Show each line of the material below that contains the string "Switch", copying every such line in full. The match is case-sensitive.

## BEGIN RECORDS FOR THE EXERCISE

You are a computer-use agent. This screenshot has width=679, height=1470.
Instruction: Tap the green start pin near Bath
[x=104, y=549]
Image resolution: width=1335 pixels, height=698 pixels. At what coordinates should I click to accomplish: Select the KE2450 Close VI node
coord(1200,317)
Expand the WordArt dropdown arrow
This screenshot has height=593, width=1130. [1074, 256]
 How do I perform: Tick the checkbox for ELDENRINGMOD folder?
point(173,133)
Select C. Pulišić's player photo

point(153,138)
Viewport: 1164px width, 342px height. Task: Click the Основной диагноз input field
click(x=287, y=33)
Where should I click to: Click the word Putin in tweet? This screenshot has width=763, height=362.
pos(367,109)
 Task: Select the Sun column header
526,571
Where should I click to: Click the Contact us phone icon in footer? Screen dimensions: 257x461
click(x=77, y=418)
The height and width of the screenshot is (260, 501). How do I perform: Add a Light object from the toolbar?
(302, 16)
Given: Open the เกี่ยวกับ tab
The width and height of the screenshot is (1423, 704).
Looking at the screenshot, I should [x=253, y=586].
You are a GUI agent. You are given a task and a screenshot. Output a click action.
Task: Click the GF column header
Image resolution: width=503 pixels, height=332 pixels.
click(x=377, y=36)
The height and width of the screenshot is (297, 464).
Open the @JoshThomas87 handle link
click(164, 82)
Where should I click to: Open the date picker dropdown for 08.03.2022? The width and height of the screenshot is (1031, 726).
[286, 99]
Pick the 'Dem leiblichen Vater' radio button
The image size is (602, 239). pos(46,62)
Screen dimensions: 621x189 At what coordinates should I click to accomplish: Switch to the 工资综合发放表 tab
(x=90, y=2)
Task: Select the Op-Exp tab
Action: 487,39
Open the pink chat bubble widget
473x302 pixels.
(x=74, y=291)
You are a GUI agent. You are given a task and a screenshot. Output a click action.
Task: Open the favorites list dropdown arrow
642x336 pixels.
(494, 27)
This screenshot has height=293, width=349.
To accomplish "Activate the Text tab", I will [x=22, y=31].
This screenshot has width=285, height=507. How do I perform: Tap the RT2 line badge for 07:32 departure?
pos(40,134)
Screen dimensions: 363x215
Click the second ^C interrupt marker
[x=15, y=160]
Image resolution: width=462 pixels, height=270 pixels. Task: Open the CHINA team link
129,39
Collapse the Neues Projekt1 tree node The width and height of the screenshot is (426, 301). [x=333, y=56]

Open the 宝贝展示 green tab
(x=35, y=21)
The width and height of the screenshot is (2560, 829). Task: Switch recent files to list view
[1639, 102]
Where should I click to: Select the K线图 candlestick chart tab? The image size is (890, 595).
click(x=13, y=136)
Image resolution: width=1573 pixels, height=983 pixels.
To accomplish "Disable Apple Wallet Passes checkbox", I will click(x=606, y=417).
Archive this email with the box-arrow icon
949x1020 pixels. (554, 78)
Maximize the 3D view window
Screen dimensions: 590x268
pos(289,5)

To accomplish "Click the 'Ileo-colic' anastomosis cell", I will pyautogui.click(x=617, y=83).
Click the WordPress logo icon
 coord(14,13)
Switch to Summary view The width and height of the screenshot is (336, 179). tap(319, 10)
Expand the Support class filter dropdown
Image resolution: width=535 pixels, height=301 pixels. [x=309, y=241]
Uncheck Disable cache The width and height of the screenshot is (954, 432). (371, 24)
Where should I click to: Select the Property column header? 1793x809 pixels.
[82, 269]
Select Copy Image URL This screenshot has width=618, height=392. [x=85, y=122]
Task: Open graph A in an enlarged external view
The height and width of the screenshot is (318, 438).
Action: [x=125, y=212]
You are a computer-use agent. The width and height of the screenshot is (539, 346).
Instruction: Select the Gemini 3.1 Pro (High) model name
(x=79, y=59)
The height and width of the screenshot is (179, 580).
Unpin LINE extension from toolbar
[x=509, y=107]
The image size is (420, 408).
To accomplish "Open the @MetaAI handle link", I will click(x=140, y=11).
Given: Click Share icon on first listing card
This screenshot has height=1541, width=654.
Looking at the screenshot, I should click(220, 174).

## END RECORDS FOR THE EXERCISE

▶ TASK RESPONSE
Screen dimensions: 621x189 At what coordinates should I click to accomplish: Switch to the 工资综合发放表 tab
The width and height of the screenshot is (2560, 829). Task: Switch recent files to list view
Switch to Summary view The width and height of the screenshot is (336, 179). tap(319, 10)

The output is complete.